Now that community mental health centers aren’t calling the shots, the first time the centers hear a kid was in residential care might be when they’re expected to put therapy services in place immediately after the child’s discharge.

Then, it’s a scramble to get the right services in place to keep that child from needing to go right back in, said Jessie Kaye, president of Prairie View Inc. mental health center.

Providers’ wish list

The people who run community mental health centers and residential facilities want to see a return to the pre-2011 model: stays approved by the community centers, not insurance providers; and more days in care.

That means more money for residential providers. Cheryl Rathbun told lawmakers in 2017 that it can cost $500 to $700 per night for children to stay in St. Francis’ facility. But providers say that funds the kind of therapy, round-the-clock staffing, and time to work with the kids’ families that means long-term improvement for kids.

Tara Wallace, a social worker and therapist for foster kids who used to work in a residential treatment facility, said short stays put impossible pressure on therapists and social workers who are trying to get as much done as possible to help the kids in their care before their time is up.

And Kyle Kessler, who heads Kansas’ association of community mental health centers, said adding more beds isn’t the only solution. It needs to be balanced with more front-end services, as well, so kids who can be served closer to home, are.

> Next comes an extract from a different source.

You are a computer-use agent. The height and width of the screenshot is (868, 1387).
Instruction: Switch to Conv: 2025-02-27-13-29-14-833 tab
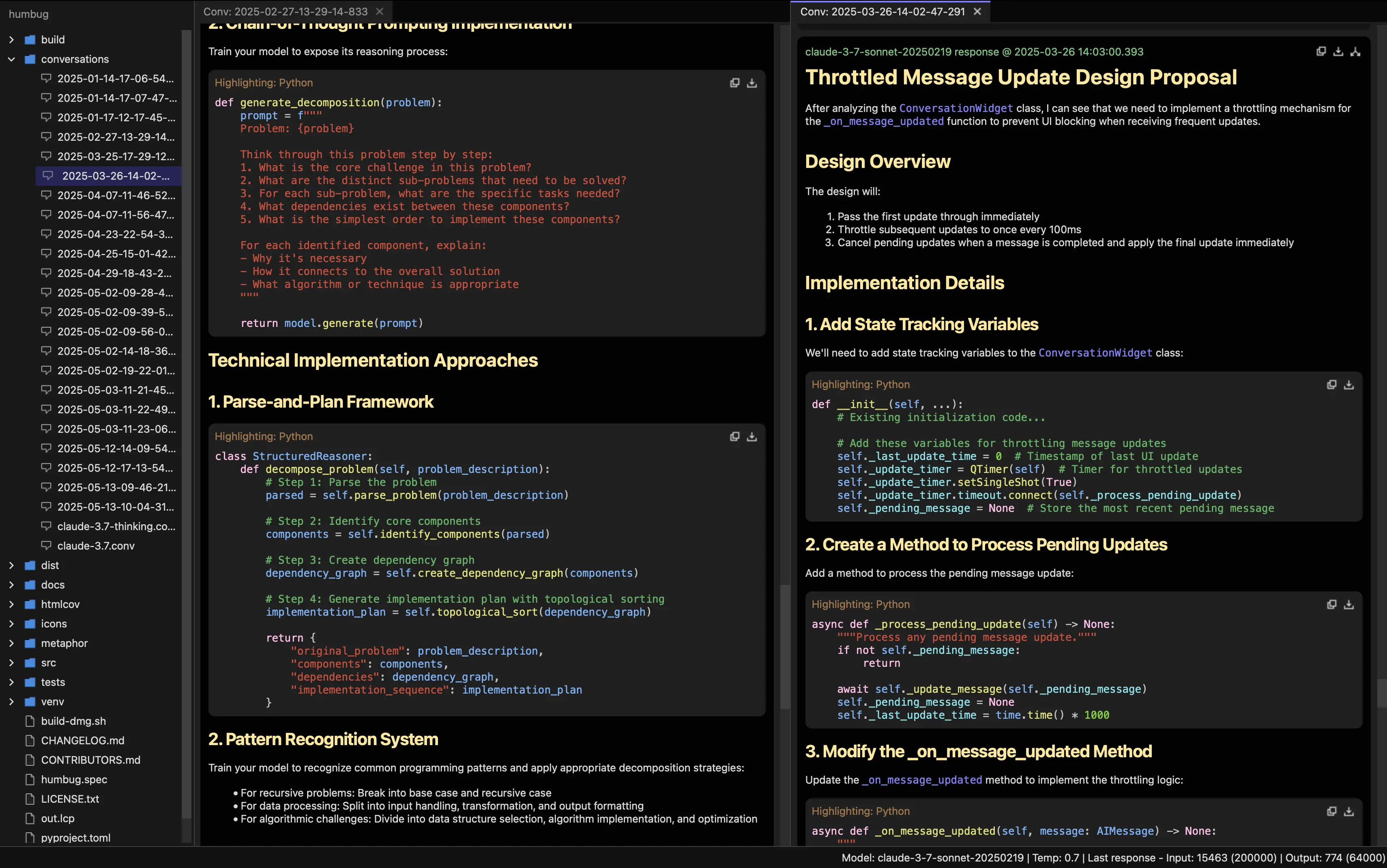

“I don’t think it’s an ‘either-or,’ ” he said. “I think it’s an ‘and.’”

Some have been encouraged by Gov. Laura Kelly’s interest in residential treatment. Kelly was an outspoken critic of long waitlists and shorter stays while she was a state senator. As governor-elect, she sent members of her transition team to meet with the heads of residential facilities to talk solutions.

But Kaye said changes can also be disruptive.

“Established relationships now have been severed,” she said. “It’ll be another year lost because we’ll have to start over with so many things.”